What is a parser mismatch vulnerability? (2022)

  • I did research on parser differentials for my bachelor's thesis. My initial hope was that I would find a few mismatches for formats without a formal specification. I found mismatches for _every single_ pair of parsers I looked at and that included formats with formal specifications. My personal takeaway was "If you use one parser for validation and another parser for evaluation, you're fucked. No exceptions."

  • As the article mentions, Postel's Law is likely to create vulnerabilities. It makes individual systems more robust, but the whole becomes fragile.

  • > Well, these browsers "helpfully" fix the URL to change backslashes into regular forward slashes, I suppose because people sometimes type in URLs and get their forward and back slashes confused.

    More likely because Windows has historically used \ rather than the / that's standard in Unixish systems. Windows people are used to typing \, so it's indeed somewhat helpful for the browser to accept either (e.g., in file:// URLs).
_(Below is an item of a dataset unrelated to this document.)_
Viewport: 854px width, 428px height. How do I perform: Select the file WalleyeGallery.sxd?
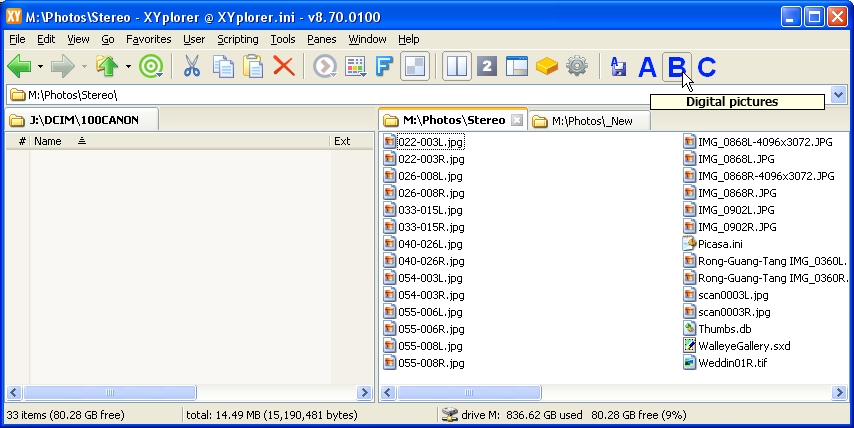coord(743,345)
  • Odd that the article doesn't use the more standard term "parser differential", with "differential fuzzing" as the fuzzing community's method for finding those.

  • This is a LANGSEC concept. A broader survey can be found at: https://www.computer.org/csdl/proceedings-article/spw/2023/1...
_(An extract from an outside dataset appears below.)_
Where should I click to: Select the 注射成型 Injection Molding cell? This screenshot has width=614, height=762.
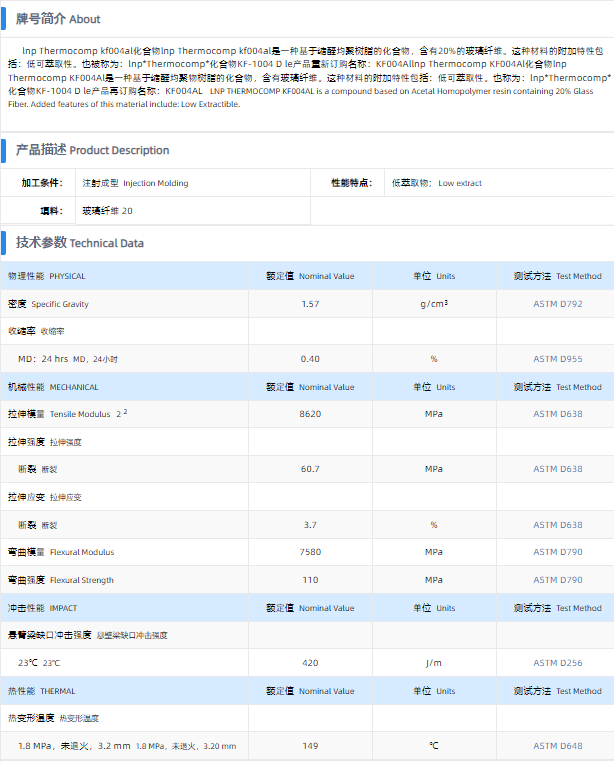[135, 183]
  • I guess if we add all the problems in IT that were caused by bugs and poor designs of parsers/serializations, e.g. SQL injections, XSS, null byte vulns etc., we get billions of human hours in damages.

    What should be instead is an absolutely clear serialization format into a byte string of ANY data structure that must processed by two different programs.
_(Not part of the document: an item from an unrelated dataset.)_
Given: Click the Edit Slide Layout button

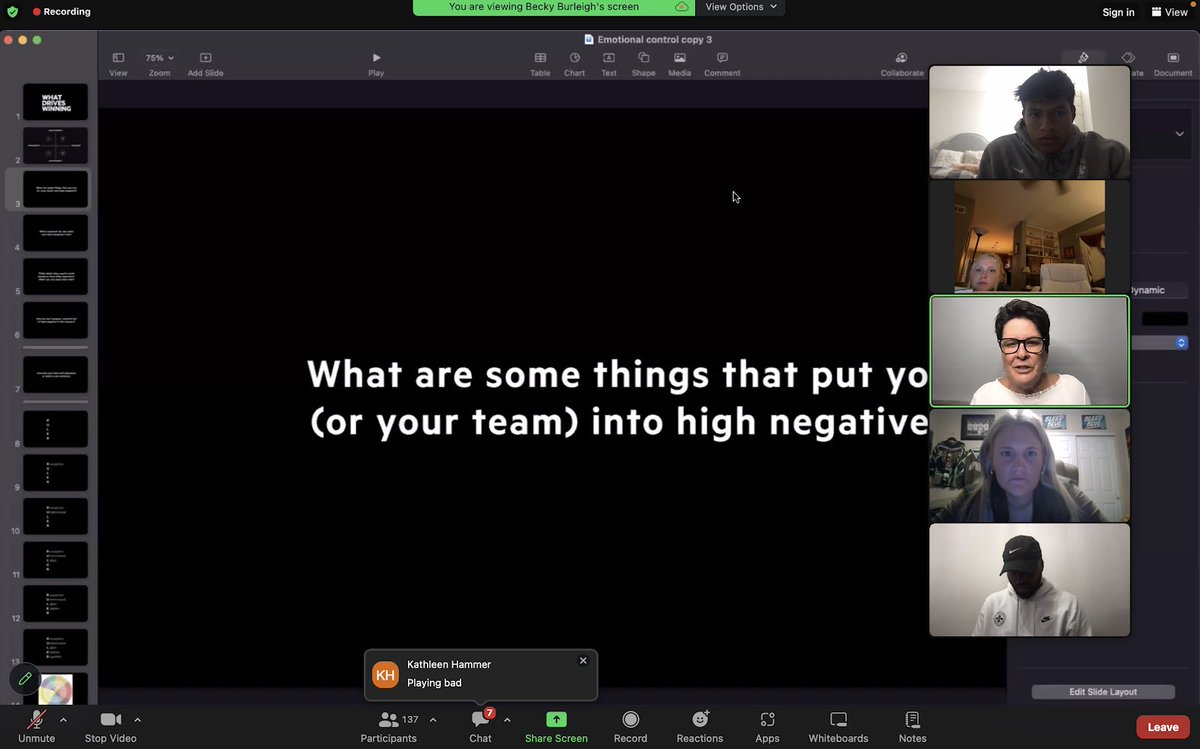Looking at the screenshot, I should (1102, 691).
    Parsers are programs, they should "parse" bytes, not strings, like we humans do.

  • If BABLR succeeds in creating a shared instruction set for defining parsers, you'd just have portable parser grammars running on compatible parser VMs

  • Usually? a result of the parser not having a machine-readable specification.

    For parsing proper, `bison --xml` is useful if you're allergic to code-generation. I don't have an equivalent for lexing.

  • Honestly we should have a name for such class of bugs. It's not an "I didn't know" kind of mistake. Every person sufficiently intelligent to program should figure out by themselves that having 2 parser implementations can cause various undesired consequences.

  • Usually, some not verified and cleaned enough external input text managed to get into some complex and often brain damaged text parser (printf,sql,etc).